If I ever become an assassin, I will never utter the words “last” and “job” to anyone – it’s just begging for trouble. Hannah plays cold-hearted assassin CJ, who is supposed to recover 20 kilos of drugs stolen by Troy (Renfro), before he can sell them on. Only to do so, she must kill Emily (Swain), Troy’s heavily-pregnant girlfriend, and CJ’s qualms take over there, because she’s just discovered she too is expecting (a likely inevitable result of her fondness for casual sex with strangers). Angst, rebellion and an excruciating scene involving a hot bath and a coat-hanger follow, before a final showdown which had Chris snorting derisively about male scriptwriters and their wildly inaccurate concepts of childbirth. I’m not arguing: partly because Chris has been through pregnancy twice and I haven’t, and partly because even to me, the finale seemed pretty implausible.

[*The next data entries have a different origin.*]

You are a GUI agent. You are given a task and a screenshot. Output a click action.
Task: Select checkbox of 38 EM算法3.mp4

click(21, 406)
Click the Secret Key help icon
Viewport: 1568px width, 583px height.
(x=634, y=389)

I was expecting an action film, but CJ spends more time agonising over her state than shooting people. Meanwhile, Emily and Troy appear to be rehearsing for an appearance on Jerry Springer, and there’s an entirely unnecessary subplot where CJ and a former priest(!), played by Eric Mabius, have a unconvincing relationship. If the scripting leaves a lot to be desired – particularly at the end – both Hannah and Swain are convincing, and Alex Rocco is excellent as CJ’s boss Vernon, bringing a creepy power to his role; the other male cast members are largely left in the dust. Despite some shallow psychology (her mother was a prostitute, ergo CJ is all screwed up), there are interesting parallels between CJ and Emily, which could have been explored further. While the overall execution leaves a good bit to be desired, it’s not entirely without merit as a take on the usual ‘final mission’ cliches – especially if you think of it as a minor planetoid in the Kill Bill universe.

Dir: Kenny Golde
Star: Daryl Hannah, Brad Renfro, Dominique Swain, Eric Mabius

Adrenalin: Feel the Rush

★★
“A more appropriate title – Valium: Feel the Pillow”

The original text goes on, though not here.